Benefits of Diatomaceous Earth:


DE is used as a natural pesticide to eliminate insects and other pests that destroy plants and crops including termites. It is excellent at killing mites, ants, mosquitoes, ticks, and fleas. When treated soil or plants are exposed to DE for an extended period, the insect remains to die from dehydration and dehydration causes the insect's exoskeleton to become brittle and break down on contact with water.*


The bacteria in the soil eat the dead insects before they decompose so there is no need to apply additional pesticides. DE is safe for people and animals when properly used. It can disperse over wide areas without harming livestock or plants because it is non-toxic

Most people think of diatomaceous earth as a substance that's used in gardens, but it's actually a very versatile material with several uses. It's used in the production of insecticides, fungicides, and herbicides, but has also gained popularity as an all-purpose cleaner.

The fossilized remains are three-dimensional and resemble small, silica grains (the outer shell of algae), which makes it an excellent filter for filtering out impurities in water. Each filter is made up of two parts: the diatomite, which is the fossilized remains of diatoms, and the silica gel, which traps the impurities in water.

diatomaceous dirt


What is the side effect of taking diatomaceous earth?
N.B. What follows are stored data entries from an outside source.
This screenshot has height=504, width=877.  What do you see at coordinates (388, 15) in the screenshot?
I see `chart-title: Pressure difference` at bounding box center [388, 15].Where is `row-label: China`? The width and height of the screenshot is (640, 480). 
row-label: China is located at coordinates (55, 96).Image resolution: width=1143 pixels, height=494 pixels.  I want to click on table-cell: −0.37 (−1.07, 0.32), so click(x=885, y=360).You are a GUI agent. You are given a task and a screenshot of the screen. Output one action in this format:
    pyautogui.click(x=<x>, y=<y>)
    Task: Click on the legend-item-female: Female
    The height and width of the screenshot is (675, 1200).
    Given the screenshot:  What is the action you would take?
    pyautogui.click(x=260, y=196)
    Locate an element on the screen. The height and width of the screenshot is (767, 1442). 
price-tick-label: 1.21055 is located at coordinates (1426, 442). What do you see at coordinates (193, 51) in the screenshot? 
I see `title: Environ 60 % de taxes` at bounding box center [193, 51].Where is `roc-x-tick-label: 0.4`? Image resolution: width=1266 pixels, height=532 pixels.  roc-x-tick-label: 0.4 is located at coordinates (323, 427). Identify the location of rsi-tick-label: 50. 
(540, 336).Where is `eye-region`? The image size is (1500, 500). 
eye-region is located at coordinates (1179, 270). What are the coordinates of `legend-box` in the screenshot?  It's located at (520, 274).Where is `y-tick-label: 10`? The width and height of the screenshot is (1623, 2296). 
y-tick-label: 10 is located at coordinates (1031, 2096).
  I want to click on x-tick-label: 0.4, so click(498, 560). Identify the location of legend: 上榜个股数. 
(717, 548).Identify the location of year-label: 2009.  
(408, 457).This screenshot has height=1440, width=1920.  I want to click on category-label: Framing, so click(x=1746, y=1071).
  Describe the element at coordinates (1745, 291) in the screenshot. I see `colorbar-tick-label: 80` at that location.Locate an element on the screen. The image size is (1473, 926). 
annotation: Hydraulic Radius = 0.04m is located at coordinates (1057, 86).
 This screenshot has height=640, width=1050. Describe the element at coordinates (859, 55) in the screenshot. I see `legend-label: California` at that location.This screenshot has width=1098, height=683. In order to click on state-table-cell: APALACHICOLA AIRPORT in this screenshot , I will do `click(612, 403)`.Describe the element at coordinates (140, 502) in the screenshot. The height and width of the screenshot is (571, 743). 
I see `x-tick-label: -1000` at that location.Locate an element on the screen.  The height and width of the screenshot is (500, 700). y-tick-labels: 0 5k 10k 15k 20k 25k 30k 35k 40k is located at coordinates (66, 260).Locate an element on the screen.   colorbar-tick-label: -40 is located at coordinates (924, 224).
Because it's a natural product, it doesn't have many side effects. However, some people may be allergic to it. If you know that you're sensitive to diatomaceous earth, you should speak with your doctor before using it or taking any other supplements containing silica or clay. Diatomaceous earth is harmless to most animals, including humans. However, because animals do not metabolize their ingredients very well, they can get toxic levels of silicic acid when they eat large amounts of dried diatomaceous earth (which contains tiny bits of silica)


Conclusion


Diatomaceous earth is a natural and organic substance that has become popular in the world of health and wellness, due to its wide variety of purported uses. While it is naturally occurring, its uses have been somewhat misunderstood, as some people believe that diatomaceous earth can be used to treat and prevent disease, but this wasn't true. This article is intended to set the record straight. While these uses may help you understand what diatomaceous earth is, the benefits of adding it to your pet's diet are more difficult to find. Diatomaceous earth helps with minor health problems such as hairballs in cats and food digestibility in dogs. Human studies on the benefits of diatomaceous earth have led to inconclusive results. Also concerning are diatomaceous earth's potential side effects and the possibility that the use of diatomaceous earth could kill worms and parasites in your body. However, since there is little or no evidence that these things happen, most people have decided to just enjoy their pets' diet without worrying about whether or not they are ingesting large amounts of food-grade diatomaceous earth.